[Stored data]
Segment Open

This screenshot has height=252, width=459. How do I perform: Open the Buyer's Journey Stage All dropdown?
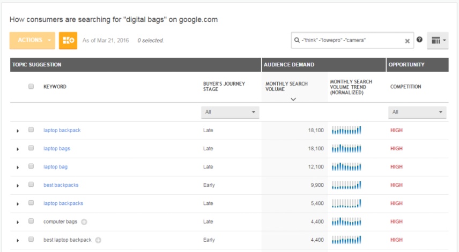[x=230, y=112]

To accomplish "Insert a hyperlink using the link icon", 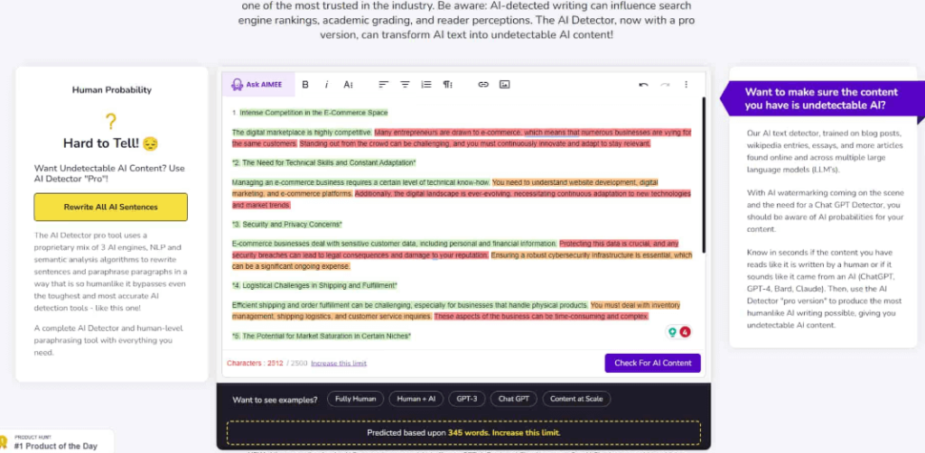I will 483,85.
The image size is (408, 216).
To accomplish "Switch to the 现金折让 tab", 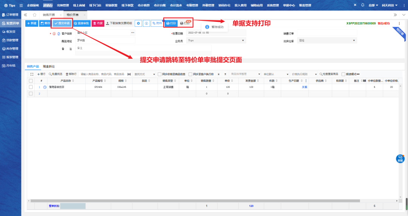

Segment Closed

• _GOAL OF THE EXERCISE_:
Copy out exactly the lines that begin at the line with "The image size is (408, 216)." and end at the final line of the entries above. Leave out the pictures.

• _WRITTEN SOLUTION_:
The image size is (408, 216).
To accomplish "Switch to the 现金折让 tab", 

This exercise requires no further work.